■ **Instructions to follow**
Output every line of the data below as a JSON list of strings, one string per line and no entries for blank lines.

Items listed in a dataset:
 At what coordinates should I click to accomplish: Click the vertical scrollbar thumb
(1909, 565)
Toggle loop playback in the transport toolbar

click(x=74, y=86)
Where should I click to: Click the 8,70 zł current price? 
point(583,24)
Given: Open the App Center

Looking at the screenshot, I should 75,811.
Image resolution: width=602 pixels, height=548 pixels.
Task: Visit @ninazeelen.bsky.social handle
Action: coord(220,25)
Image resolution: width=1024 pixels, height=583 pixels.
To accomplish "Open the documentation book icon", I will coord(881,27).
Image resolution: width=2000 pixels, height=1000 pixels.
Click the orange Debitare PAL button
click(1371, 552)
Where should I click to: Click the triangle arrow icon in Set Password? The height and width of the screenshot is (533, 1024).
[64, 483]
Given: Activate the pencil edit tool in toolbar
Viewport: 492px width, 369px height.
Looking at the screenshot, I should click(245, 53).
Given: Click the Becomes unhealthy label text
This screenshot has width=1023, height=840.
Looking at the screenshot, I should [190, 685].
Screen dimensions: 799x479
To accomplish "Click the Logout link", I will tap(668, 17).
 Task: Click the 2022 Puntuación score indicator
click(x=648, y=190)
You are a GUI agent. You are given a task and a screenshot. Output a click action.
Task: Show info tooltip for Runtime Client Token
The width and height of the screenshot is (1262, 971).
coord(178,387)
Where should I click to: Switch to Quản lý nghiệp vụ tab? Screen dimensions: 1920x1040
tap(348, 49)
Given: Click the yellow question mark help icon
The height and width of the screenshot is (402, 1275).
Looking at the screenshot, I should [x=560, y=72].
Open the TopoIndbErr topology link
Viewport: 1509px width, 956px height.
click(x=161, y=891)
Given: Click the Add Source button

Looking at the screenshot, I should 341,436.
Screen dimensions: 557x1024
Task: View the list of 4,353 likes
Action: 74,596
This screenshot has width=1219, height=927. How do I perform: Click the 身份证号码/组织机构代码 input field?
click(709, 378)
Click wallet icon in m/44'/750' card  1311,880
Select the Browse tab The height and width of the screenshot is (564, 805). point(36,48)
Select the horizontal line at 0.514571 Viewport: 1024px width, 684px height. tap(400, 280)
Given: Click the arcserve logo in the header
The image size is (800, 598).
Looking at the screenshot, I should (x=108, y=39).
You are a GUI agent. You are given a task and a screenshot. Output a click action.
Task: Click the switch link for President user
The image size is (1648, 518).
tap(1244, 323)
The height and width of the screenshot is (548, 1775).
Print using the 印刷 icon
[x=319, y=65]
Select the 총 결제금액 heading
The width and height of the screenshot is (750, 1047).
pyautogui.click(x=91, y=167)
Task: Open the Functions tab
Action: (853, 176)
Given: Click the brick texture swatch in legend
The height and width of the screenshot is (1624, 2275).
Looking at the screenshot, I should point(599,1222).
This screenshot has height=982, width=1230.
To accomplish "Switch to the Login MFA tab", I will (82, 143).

■ **Task answer**
[
  " At what coordinates should I click to accomplish: Click the vertical scrollbar thumb",
  "(1909, 565)",
  "Toggle loop playback in the transport toolbar",
  "click(x=74, y=86)",
  "Where should I click to: Click the 8,70 zł current price? ",
  "point(583,24)",
  "Given: Open the App Center",
  "Looking at the screenshot, I should 75,811.",
  "Image resolution: width=602 pixels, height=548 pixels.",
  "Task: Visit @ninazeelen.bsky.social handle",
  "Action: coord(220,25)",
  "Image resolution: width=1024 pixels, height=583 pixels.",
  "To accomplish \"Open the documentation book icon\", I will coord(881,27).",
  "Image resolution: width=2000 pixels, height=1000 pixels.",
  "Click the orange Debitare PAL button",
  "click(1371, 552)",
  "Where should I click to: Click the triangle arrow icon in Set Password? The height and width of the screenshot is (533, 1024).",
  "[64, 483]",
  "Given: Activate the pencil edit tool in toolbar",
  "Viewport: 492px width, 369px height.",
  "Looking at the screenshot, I should click(245, 53).",
  "Given: Click the Becomes unhealthy label text",
  "This screenshot has width=1023, height=840.",
  "Looking at the screenshot, I should [190, 685].",
  "Screen dimensions: 799x479",
  "To accomplish \"Click the Logout link\", I will tap(668, 17).",
  " Task: Click the 2022 Puntuación score indicator",
  "click(x=648, y=190)",
  "You are a GUI agent. You are given a task and a screenshot. Output a click action.",
  "Task: Show info tooltip for Runtime Client Token",
  "The width and height of the screenshot is (1262, 971).",
  "coord(178,387)",
  "Where should I click to: Switch to Quản lý nghiệp vụ tab? Screen dimensions: 1920x1040",
  "tap(348, 49)",
  "Given: Click the yellow question mark help icon",
  "The height and width of the screenshot is (402, 1275).",
  "Looking at the screenshot, I should [x=560, y=72].",
  "Open the TopoIndbErr topology link",
  "Viewport: 1509px width, 956px height.",
  "click(x=161, y=891)",
  "Given: Click the Add Source button",
  "Looking at the screenshot, I should 341,436.",
  "Screen dimensions: 557x1024",
  "Task: View the list of 4,353 likes",
  "Action: 74,596",
  "This screenshot has width=1219, height=927. How do I perform: Click the 身份证号码/组织机构代码 input field?",
  "click(709, 378)",
  "Click wallet icon in m/44'/750' card  1311,880",
  "Select the Browse tab The height and width of the screenshot is (564, 805). point(36,48)",
  "Select the horizontal line at 0.514571 Viewport: 1024px width, 684px height. tap(400, 280)",
  "Given: Click the arcserve logo in the header",
  "The image size is (800, 598).",
  "Looking at the screenshot, I should (x=108, y=39).",
  "You are a GUI agent. You are given a task and a screenshot. Output a click action.",
  "Task: Click the switch link for President user",
  "The image size is (1648, 518).",
  "tap(1244, 323)",
  "The height and width of the screenshot is (548, 1775).",
  "Print using the 印刷 icon",
  "[x=319, y=65]",
  "Select the 총 결제금액 heading",
  "The width and height of the screenshot is (750, 1047).",
  "pyautogui.click(x=91, y=167)",
  "Task: Open the Functions tab",
  "Action: (853, 176)",
  "Given: Click the brick texture swatch in legend",
  "The height and width of the screenshot is (1624, 2275).",
  "Looking at the screenshot, I should point(599,1222).",
  "This screenshot has height=982, width=1230.",
  "To accomplish \"Switch to the Login MFA tab\", I will (82, 143)."
]